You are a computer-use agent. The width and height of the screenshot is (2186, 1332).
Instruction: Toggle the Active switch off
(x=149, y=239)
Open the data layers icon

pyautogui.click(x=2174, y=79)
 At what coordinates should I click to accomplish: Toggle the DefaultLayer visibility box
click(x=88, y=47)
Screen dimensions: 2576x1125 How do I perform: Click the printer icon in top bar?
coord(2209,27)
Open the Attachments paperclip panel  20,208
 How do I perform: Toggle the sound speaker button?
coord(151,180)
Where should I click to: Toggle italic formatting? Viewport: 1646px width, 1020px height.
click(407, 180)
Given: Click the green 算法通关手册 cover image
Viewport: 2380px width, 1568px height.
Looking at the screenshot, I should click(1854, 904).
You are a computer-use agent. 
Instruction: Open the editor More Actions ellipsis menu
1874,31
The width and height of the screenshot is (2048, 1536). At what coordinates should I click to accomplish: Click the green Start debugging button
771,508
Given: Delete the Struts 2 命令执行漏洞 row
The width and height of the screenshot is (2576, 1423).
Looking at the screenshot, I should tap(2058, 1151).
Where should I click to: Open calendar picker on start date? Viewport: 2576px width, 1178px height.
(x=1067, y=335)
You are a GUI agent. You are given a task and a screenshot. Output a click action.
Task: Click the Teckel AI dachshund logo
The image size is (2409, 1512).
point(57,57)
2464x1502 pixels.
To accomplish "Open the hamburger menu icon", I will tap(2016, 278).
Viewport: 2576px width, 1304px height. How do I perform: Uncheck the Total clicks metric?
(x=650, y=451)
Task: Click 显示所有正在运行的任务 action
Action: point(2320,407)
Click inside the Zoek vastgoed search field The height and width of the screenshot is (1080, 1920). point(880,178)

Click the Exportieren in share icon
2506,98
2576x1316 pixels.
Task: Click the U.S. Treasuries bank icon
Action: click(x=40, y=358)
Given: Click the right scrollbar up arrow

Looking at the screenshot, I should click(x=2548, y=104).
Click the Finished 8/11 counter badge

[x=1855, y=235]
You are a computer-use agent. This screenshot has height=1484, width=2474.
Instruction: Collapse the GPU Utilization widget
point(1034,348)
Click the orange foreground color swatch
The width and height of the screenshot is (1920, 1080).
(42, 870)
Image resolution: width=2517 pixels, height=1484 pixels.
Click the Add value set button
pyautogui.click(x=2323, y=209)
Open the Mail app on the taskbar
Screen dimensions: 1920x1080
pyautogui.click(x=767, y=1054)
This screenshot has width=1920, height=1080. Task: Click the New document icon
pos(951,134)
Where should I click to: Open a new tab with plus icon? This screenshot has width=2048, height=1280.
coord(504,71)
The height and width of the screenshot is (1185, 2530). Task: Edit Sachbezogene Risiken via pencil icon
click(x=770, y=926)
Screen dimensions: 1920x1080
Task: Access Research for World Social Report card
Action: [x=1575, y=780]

* * *

**Exercise:** Repeat the listing in full, keeping every line exactly as it is.

**Response to this exercise:**
You are a computer-use agent. The width and height of the screenshot is (2186, 1332).
Instruction: Toggle the Active switch off
(x=149, y=239)
Open the data layers icon

pyautogui.click(x=2174, y=79)
 At what coordinates should I click to accomplish: Toggle the DefaultLayer visibility box
click(x=88, y=47)
Screen dimensions: 2576x1125 How do I perform: Click the printer icon in top bar?
coord(2209,27)
Open the Attachments paperclip panel  20,208
 How do I perform: Toggle the sound speaker button?
coord(151,180)
Where should I click to: Toggle italic formatting? Viewport: 1646px width, 1020px height.
click(407, 180)
Given: Click the green 算法通关手册 cover image
Viewport: 2380px width, 1568px height.
Looking at the screenshot, I should click(1854, 904).
You are a computer-use agent. 
Instruction: Open the editor More Actions ellipsis menu
1874,31
The width and height of the screenshot is (2048, 1536). At what coordinates should I click to accomplish: Click the green Start debugging button
771,508
Given: Delete the Struts 2 命令执行漏洞 row
The width and height of the screenshot is (2576, 1423).
Looking at the screenshot, I should tap(2058, 1151).
Where should I click to: Open calendar picker on start date? Viewport: 2576px width, 1178px height.
(x=1067, y=335)
You are a GUI agent. You are given a task and a screenshot. Output a click action.
Task: Click the Teckel AI dachshund logo
The image size is (2409, 1512).
point(57,57)
2464x1502 pixels.
To accomplish "Open the hamburger menu icon", I will tap(2016, 278).
Viewport: 2576px width, 1304px height. How do I perform: Uncheck the Total clicks metric?
(x=650, y=451)
Task: Click 显示所有正在运行的任务 action
Action: point(2320,407)
Click inside the Zoek vastgoed search field The height and width of the screenshot is (1080, 1920). point(880,178)

Click the Exportieren in share icon
2506,98
2576x1316 pixels.
Task: Click the U.S. Treasuries bank icon
Action: click(x=40, y=358)
Given: Click the right scrollbar up arrow

Looking at the screenshot, I should click(x=2548, y=104).
Click the Finished 8/11 counter badge

[x=1855, y=235]
You are a computer-use agent. This screenshot has height=1484, width=2474.
Instruction: Collapse the GPU Utilization widget
point(1034,348)
Click the orange foreground color swatch
The width and height of the screenshot is (1920, 1080).
(42, 870)
Image resolution: width=2517 pixels, height=1484 pixels.
Click the Add value set button
pyautogui.click(x=2323, y=209)
Open the Mail app on the taskbar
Screen dimensions: 1920x1080
pyautogui.click(x=767, y=1054)
This screenshot has width=1920, height=1080. Task: Click the New document icon
pos(951,134)
Where should I click to: Open a new tab with plus icon? This screenshot has width=2048, height=1280.
coord(504,71)
The height and width of the screenshot is (1185, 2530). Task: Edit Sachbezogene Risiken via pencil icon
click(x=770, y=926)
Screen dimensions: 1920x1080
Task: Access Research for World Social Report card
Action: [x=1575, y=780]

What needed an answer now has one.